**WHAT THIS TASK INVOLVES:**
When you reach the line in the data below that contains "Screen dimensions: 233x257", please start repeating lines exactly, and stop after the line that contains "Task: Click the Divisi", repeating nothing else.

**Saved data entries:**
________________
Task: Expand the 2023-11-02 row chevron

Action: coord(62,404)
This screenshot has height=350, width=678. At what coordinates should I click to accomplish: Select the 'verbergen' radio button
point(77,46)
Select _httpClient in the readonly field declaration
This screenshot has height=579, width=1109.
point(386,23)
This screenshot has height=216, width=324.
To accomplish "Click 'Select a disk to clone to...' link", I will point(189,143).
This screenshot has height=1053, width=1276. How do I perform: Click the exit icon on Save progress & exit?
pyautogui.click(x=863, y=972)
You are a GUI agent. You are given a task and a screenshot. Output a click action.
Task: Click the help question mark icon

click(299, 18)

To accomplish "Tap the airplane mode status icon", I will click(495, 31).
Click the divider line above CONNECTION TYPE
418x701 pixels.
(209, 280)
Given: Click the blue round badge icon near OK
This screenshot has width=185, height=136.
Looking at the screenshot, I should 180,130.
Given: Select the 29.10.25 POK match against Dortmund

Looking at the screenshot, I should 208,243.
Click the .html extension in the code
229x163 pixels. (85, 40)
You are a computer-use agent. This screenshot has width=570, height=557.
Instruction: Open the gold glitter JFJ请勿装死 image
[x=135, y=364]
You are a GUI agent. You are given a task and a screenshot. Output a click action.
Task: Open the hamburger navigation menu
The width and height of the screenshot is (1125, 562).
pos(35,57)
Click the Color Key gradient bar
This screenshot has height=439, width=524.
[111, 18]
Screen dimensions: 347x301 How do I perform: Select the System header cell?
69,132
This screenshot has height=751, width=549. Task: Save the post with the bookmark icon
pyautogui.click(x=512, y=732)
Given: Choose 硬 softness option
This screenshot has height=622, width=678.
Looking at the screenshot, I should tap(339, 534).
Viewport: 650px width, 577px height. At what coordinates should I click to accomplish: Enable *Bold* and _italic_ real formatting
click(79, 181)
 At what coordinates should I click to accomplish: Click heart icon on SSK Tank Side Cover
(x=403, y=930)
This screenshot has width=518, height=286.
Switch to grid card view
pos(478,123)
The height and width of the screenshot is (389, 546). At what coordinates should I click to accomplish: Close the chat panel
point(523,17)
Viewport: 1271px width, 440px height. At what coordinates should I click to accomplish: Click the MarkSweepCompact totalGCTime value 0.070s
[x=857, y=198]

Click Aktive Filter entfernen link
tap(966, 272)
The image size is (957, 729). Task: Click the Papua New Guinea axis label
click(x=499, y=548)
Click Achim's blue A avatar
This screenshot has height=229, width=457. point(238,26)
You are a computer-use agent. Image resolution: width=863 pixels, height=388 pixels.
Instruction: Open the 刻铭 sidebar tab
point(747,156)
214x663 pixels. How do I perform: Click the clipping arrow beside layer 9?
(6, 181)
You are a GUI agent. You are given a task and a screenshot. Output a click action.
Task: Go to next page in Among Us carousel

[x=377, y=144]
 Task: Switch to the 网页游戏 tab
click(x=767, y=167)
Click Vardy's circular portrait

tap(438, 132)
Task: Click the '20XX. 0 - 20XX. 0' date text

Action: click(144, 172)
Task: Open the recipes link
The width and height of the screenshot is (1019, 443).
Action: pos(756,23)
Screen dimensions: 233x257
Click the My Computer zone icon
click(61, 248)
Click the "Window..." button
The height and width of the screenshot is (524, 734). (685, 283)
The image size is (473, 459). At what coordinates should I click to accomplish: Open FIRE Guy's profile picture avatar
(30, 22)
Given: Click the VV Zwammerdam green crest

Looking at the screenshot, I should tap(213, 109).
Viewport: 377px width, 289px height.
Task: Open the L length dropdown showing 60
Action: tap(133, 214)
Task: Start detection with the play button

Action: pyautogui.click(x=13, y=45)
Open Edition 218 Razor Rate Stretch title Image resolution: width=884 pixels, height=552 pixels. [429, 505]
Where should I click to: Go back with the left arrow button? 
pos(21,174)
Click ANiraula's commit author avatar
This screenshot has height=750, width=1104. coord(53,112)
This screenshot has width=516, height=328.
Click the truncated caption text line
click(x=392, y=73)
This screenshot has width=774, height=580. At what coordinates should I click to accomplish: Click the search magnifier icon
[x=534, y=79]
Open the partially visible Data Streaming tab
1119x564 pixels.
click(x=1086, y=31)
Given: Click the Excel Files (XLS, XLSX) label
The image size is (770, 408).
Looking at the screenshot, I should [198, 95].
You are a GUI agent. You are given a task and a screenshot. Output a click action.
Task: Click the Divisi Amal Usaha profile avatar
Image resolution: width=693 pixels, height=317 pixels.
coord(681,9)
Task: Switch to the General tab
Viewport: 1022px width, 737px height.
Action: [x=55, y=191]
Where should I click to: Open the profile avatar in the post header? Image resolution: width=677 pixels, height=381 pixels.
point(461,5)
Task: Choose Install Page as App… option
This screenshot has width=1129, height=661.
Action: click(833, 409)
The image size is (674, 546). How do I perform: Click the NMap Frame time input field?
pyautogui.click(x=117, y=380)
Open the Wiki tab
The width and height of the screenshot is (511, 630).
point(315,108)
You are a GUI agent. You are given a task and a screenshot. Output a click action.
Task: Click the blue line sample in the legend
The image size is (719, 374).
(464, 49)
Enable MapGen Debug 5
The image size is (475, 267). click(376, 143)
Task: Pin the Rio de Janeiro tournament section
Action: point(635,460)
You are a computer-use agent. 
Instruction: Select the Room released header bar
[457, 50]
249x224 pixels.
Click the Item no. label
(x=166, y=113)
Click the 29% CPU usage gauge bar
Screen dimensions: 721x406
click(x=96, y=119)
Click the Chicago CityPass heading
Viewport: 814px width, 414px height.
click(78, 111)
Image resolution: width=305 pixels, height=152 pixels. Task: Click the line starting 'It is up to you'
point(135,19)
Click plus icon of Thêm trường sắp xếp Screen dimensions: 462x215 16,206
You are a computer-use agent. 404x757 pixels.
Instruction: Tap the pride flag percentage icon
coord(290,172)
________________
**YOUR SOLUTION:**
Screen dimensions: 233x257
Click the My Computer zone icon
click(61, 248)
Click the "Window..." button
The height and width of the screenshot is (524, 734). (685, 283)
The image size is (473, 459). At what coordinates should I click to accomplish: Open FIRE Guy's profile picture avatar
(30, 22)
Given: Click the VV Zwammerdam green crest

Looking at the screenshot, I should tap(213, 109).
Viewport: 377px width, 289px height.
Task: Open the L length dropdown showing 60
Action: tap(133, 214)
Task: Start detection with the play button

Action: pyautogui.click(x=13, y=45)
Open Edition 218 Razor Rate Stretch title Image resolution: width=884 pixels, height=552 pixels. [429, 505]
Where should I click to: Go back with the left arrow button? 
pos(21,174)
Click ANiraula's commit author avatar
This screenshot has height=750, width=1104. coord(53,112)
This screenshot has width=516, height=328.
Click the truncated caption text line
click(x=392, y=73)
This screenshot has width=774, height=580. At what coordinates should I click to accomplish: Click the search magnifier icon
[x=534, y=79]
Open the partially visible Data Streaming tab
1119x564 pixels.
click(x=1086, y=31)
Given: Click the Excel Files (XLS, XLSX) label
The image size is (770, 408).
Looking at the screenshot, I should [198, 95].
You are a GUI agent. You are given a task and a screenshot. Output a click action.
Task: Click the Divisi Amal Usaha profile avatar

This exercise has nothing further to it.